_Excerpted records_
^^^^^^^^

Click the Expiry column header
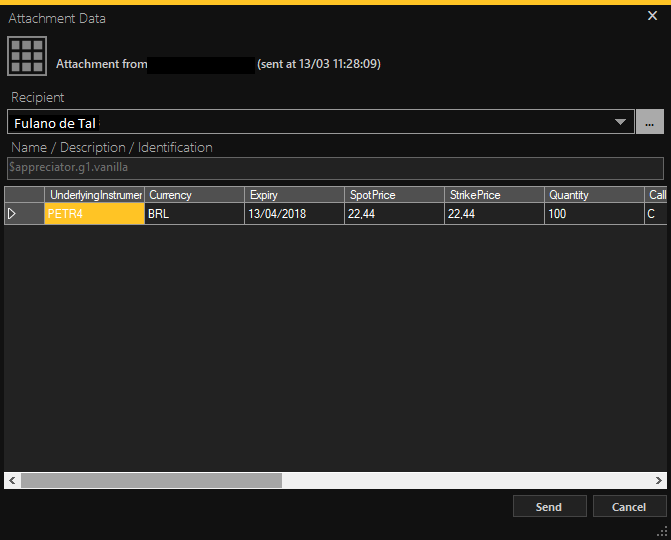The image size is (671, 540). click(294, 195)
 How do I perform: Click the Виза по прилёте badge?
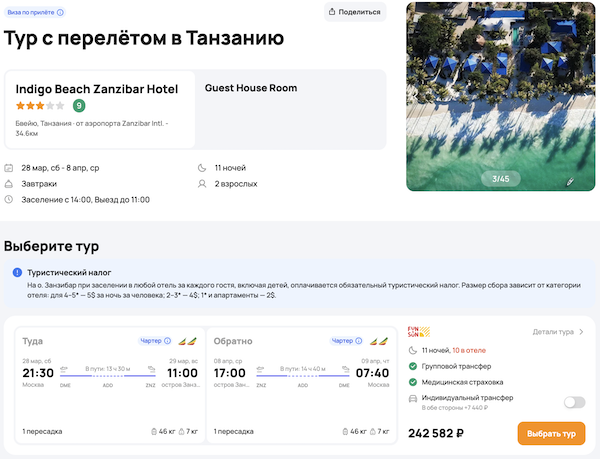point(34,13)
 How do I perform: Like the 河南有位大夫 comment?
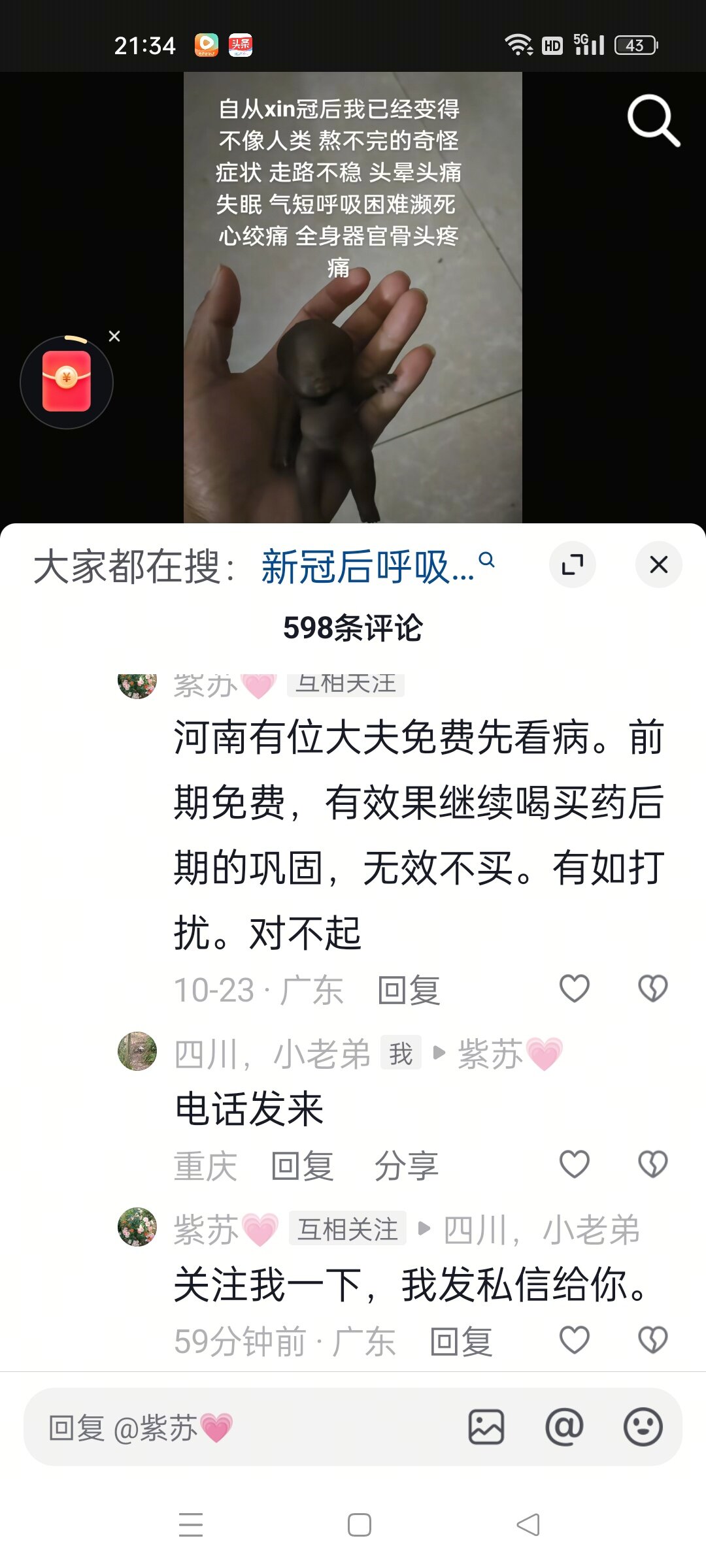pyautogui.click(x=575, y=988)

^^^^^^^^

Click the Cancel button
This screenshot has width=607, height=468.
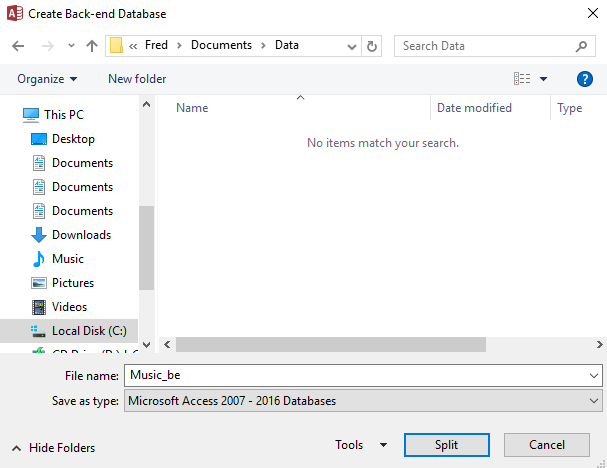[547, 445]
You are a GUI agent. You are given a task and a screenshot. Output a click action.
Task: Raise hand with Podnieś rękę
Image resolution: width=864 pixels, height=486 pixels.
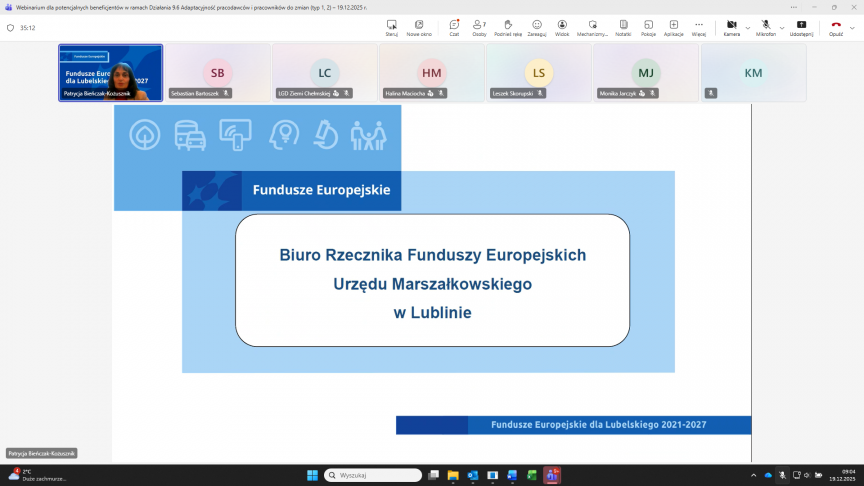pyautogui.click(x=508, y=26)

^^^^^^^^

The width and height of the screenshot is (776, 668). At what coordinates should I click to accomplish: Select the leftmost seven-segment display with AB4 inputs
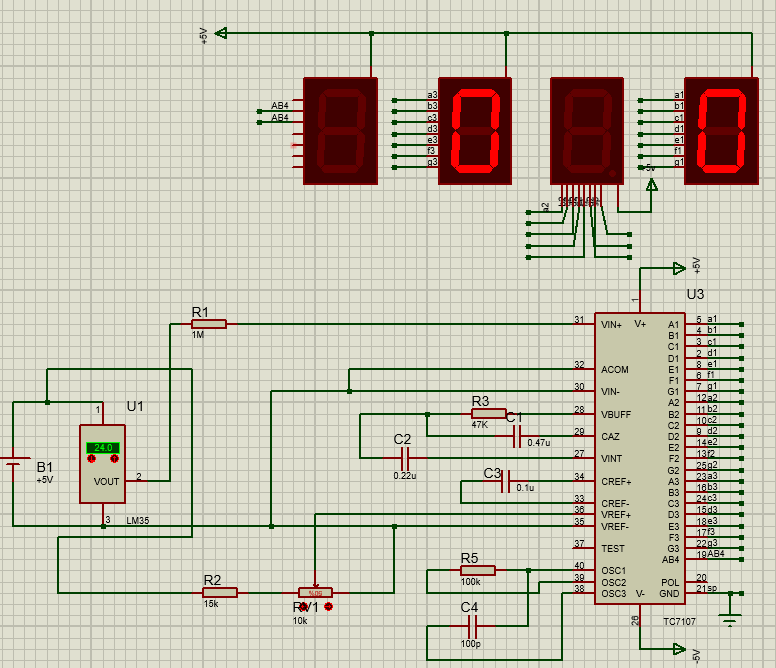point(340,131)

^^^^^^^^

_Action item_
Out of the records above, set down only the lines from the one that contains "Click the Cancel button" through the one that contains "Task: Raise hand with Podnieś rękę", unchanged and without the pictures.

_Response to this task_
Click the Cancel button
This screenshot has width=607, height=468.
[547, 445]
You are a GUI agent. You are given a task and a screenshot. Output a click action.
Task: Raise hand with Podnieś rękę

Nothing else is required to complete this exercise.